Eight out of ten Hispanics and African Americans say their credit score is an inaccurate representation of who they are, and want lenders to look at more factors in lending decisions. A majority would be happy to give up more personal data if it meant fairer access to loans.
Low Confidence in Credit Scoring System
The study found that many Americans don't have confidence of the current credit scoring system. More than half (54%) of loan applicants don't even have a clear understanding of why they receive the interest rate they do from a lender, while a majority (70%) say it is difficult finding lenders who will look at them as something other than their credit score.
7 in 10 American adults (71%) wish there was another way to prove themselves to credit lenders outside of the standard credit score.
Hispanics (82%) and African Americans (81%) are more likely than Whites (67%) to want lenders to look at additional factors in lending decisions.
77% believe more data is better when evaluating potential borrowers' credit.
71% would be willing to share more personal data with a lender if it resulted in a fairer credit decision.

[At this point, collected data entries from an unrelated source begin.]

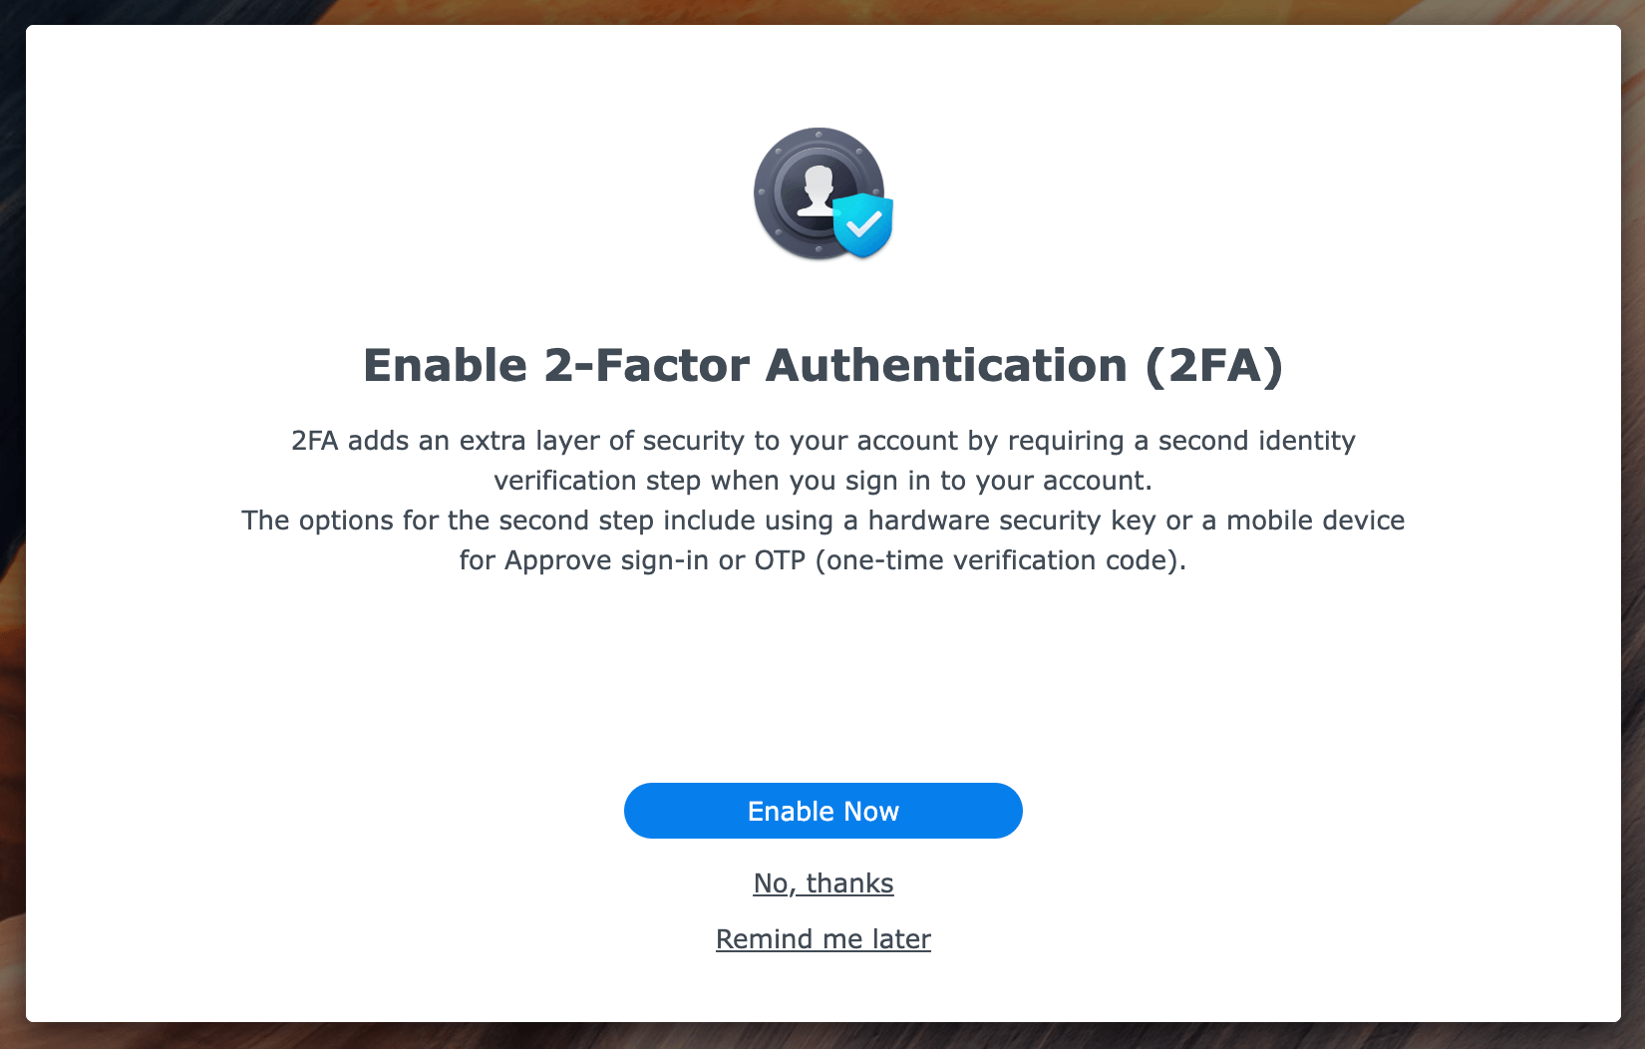
Task: Click the blue shield checkmark badge
Action: tap(862, 224)
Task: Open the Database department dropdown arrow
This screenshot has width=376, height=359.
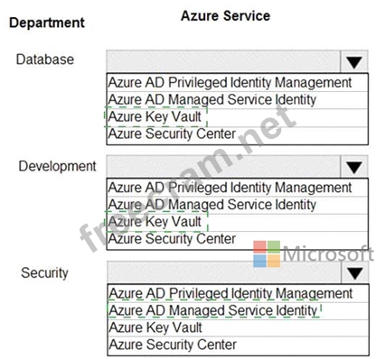Action: tap(354, 62)
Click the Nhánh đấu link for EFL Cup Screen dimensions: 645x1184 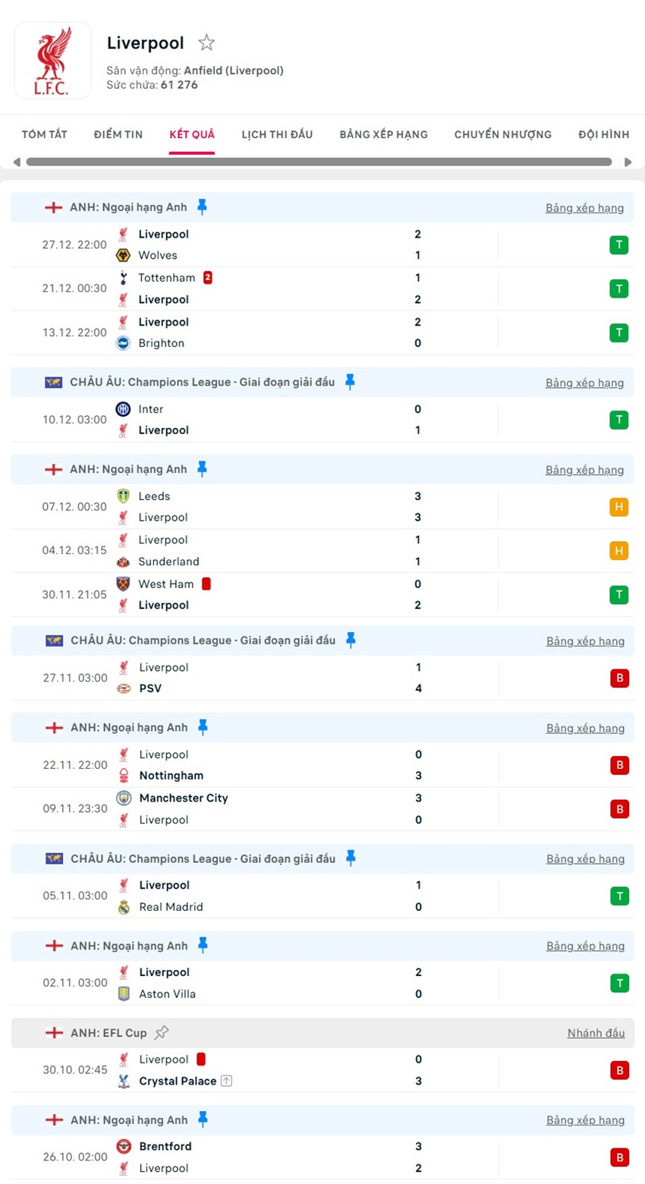tap(596, 1032)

The motivation is even higher among middle-class earners. 79% of people making $50,000 to $75,000 would share more personal data to prove their creditworthiness, compared to 66% of people making over $100,000.
84% think their bank should use modern technology to assess their creditworthiness.

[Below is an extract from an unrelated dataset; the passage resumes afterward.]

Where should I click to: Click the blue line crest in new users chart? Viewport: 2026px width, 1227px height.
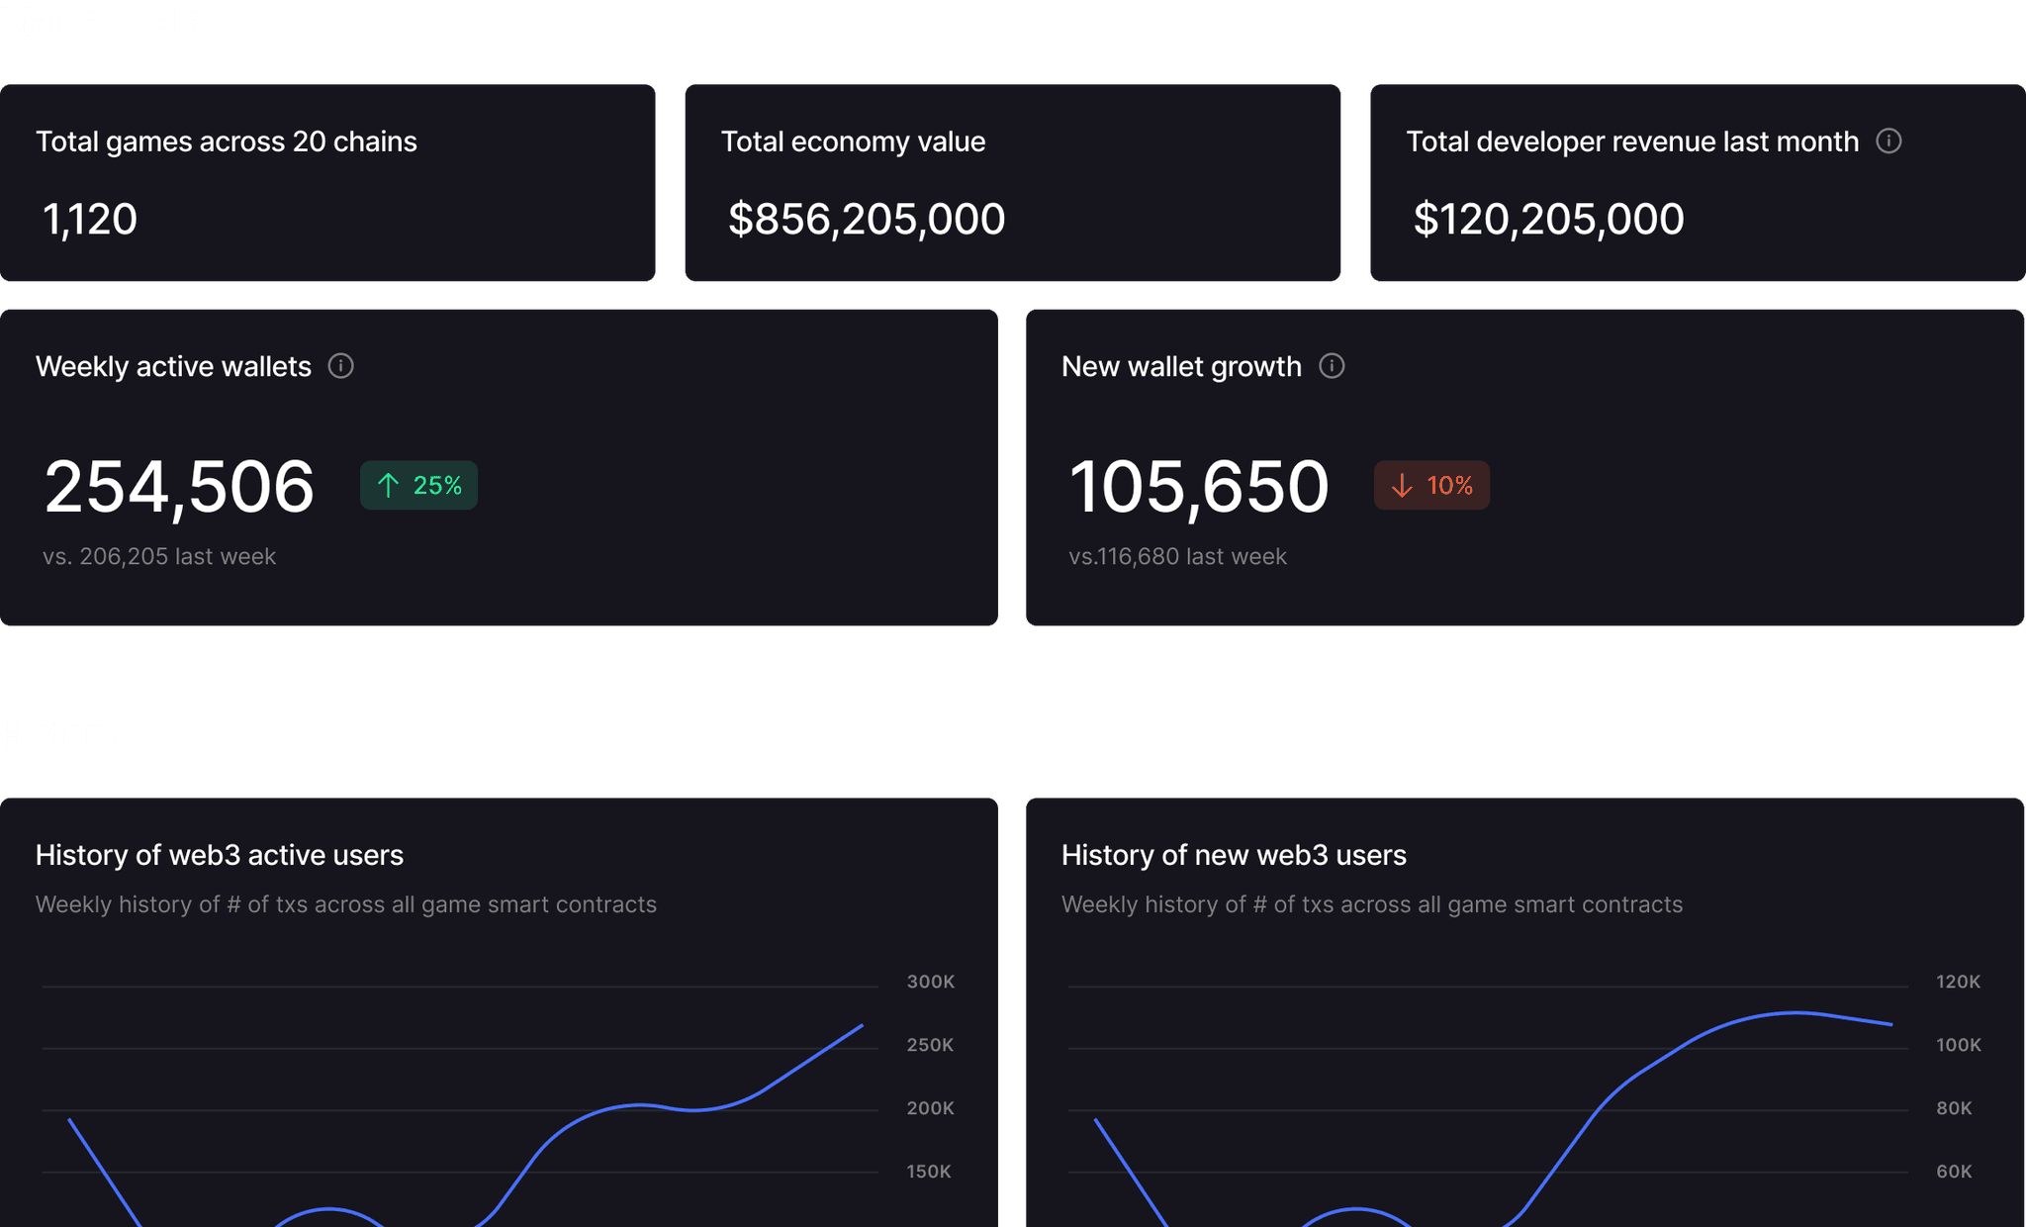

Specifically, about half of loan applicants (53%) would like their ideal lender to use machine learning to make fairer credit decisions.

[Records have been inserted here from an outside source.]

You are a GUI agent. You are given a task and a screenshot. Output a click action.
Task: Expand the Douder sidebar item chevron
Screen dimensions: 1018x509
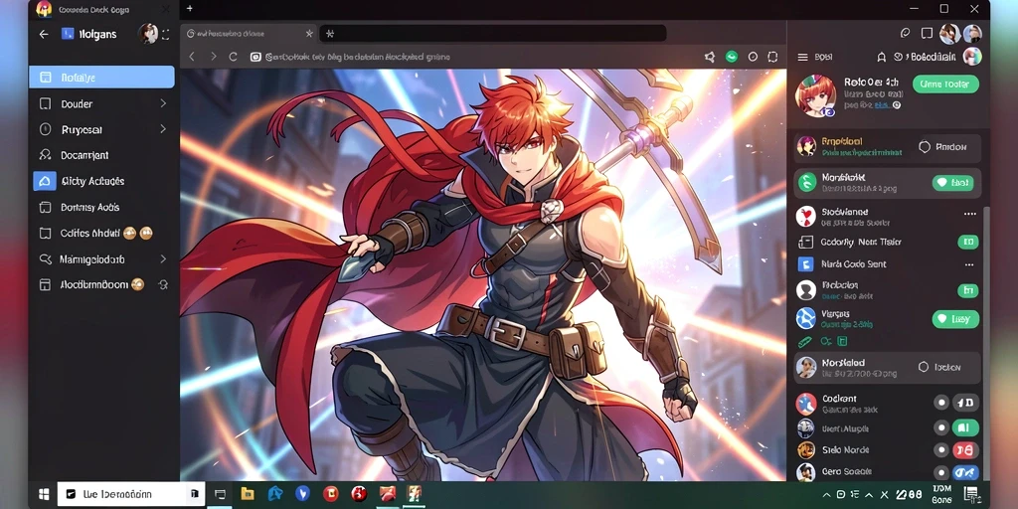point(163,103)
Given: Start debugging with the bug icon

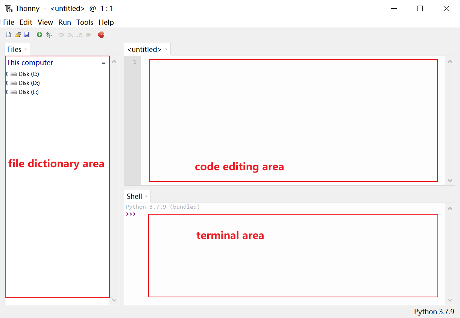Looking at the screenshot, I should [x=49, y=34].
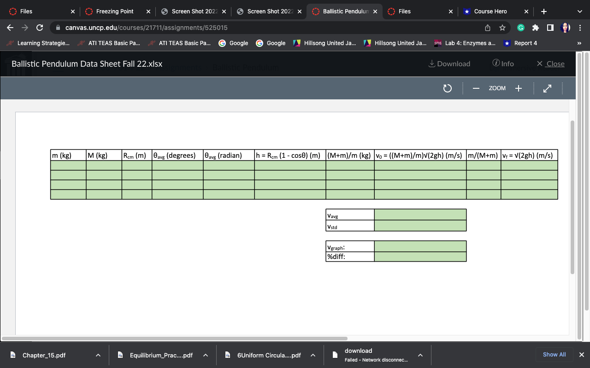Click the reload page icon
Image resolution: width=590 pixels, height=368 pixels.
(x=39, y=28)
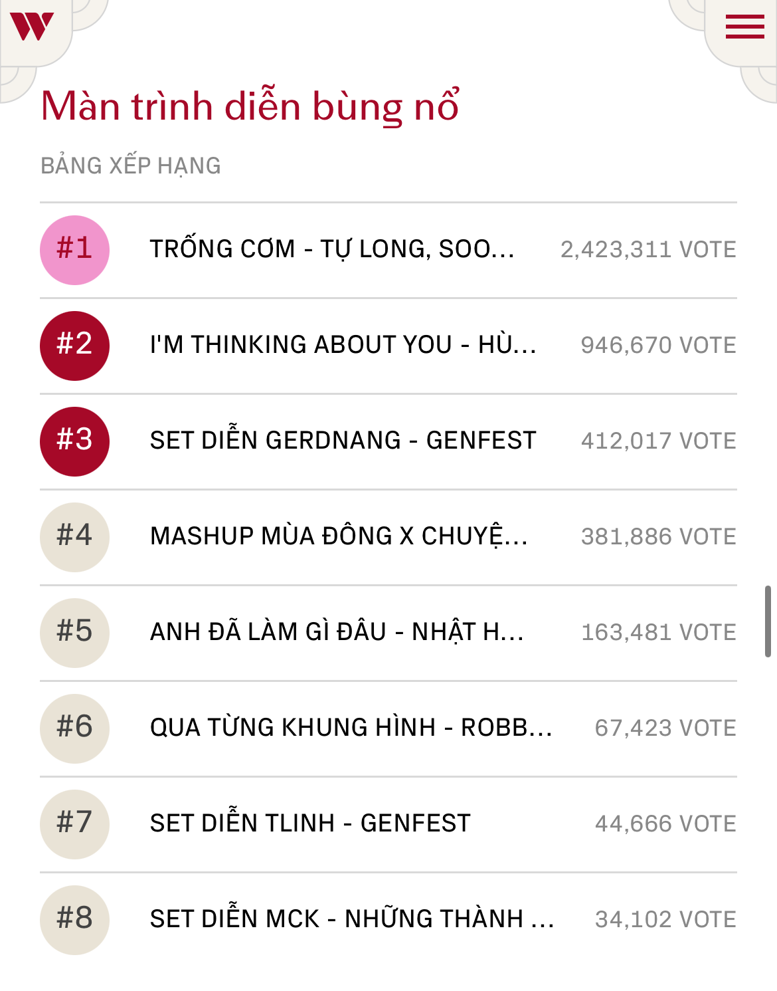This screenshot has width=777, height=991.
Task: Select Set Diễn Tlinh - Genfest
Action: click(x=310, y=824)
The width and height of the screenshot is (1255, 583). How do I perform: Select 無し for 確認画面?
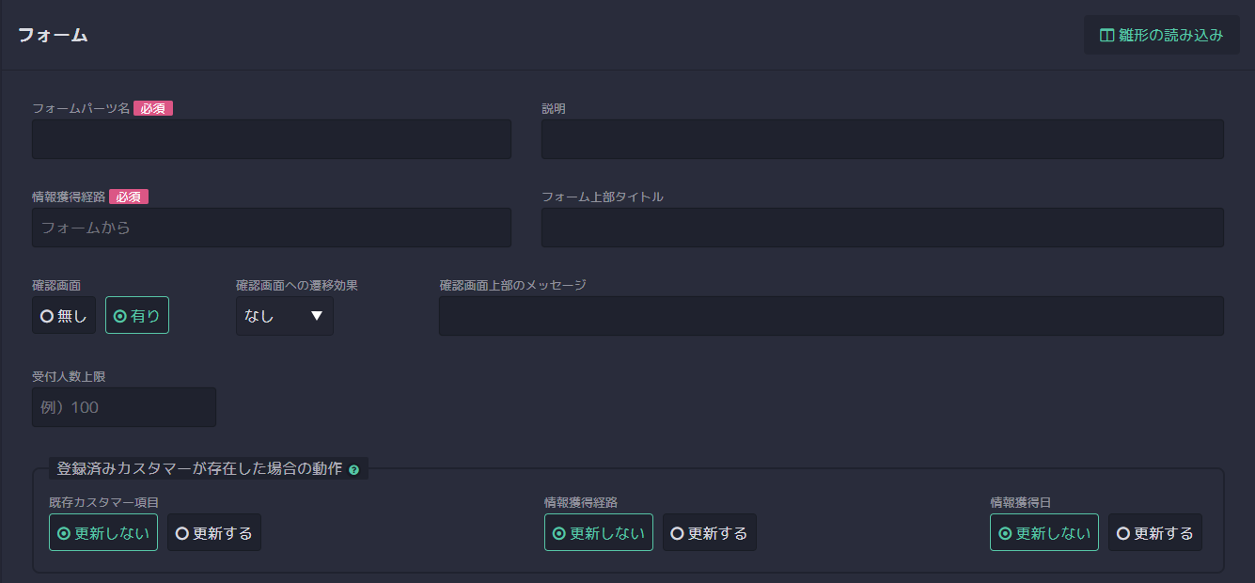click(x=63, y=315)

More than 2 in 5 (42%) would like their ideal lender to use machine learning to make the credit for homeownership more accessible to everyone.
Surprisingly, older generations want newer technology even more. Baby boomers and seniors (83% and 87%, respectively) wanted their banks to use new technologies to score them, compared to 79% for Millennials and Gen Zers.
Consumers are fed up with the current way loans are made. People deserve a better shot at being assessed using factors beyond just their credit score, said Douglas Merrill, CEO, ZestFinance. This only confirms what we've known for years: That people want more data and the latest tools to be used to score them instead of the outdated process that is still largely in place today.
Inequity Felt Most by Minority Groups
Survey results found that minority groups, including African Americans and Hispanics, are frustrated with many aspects of how their credit is assessed.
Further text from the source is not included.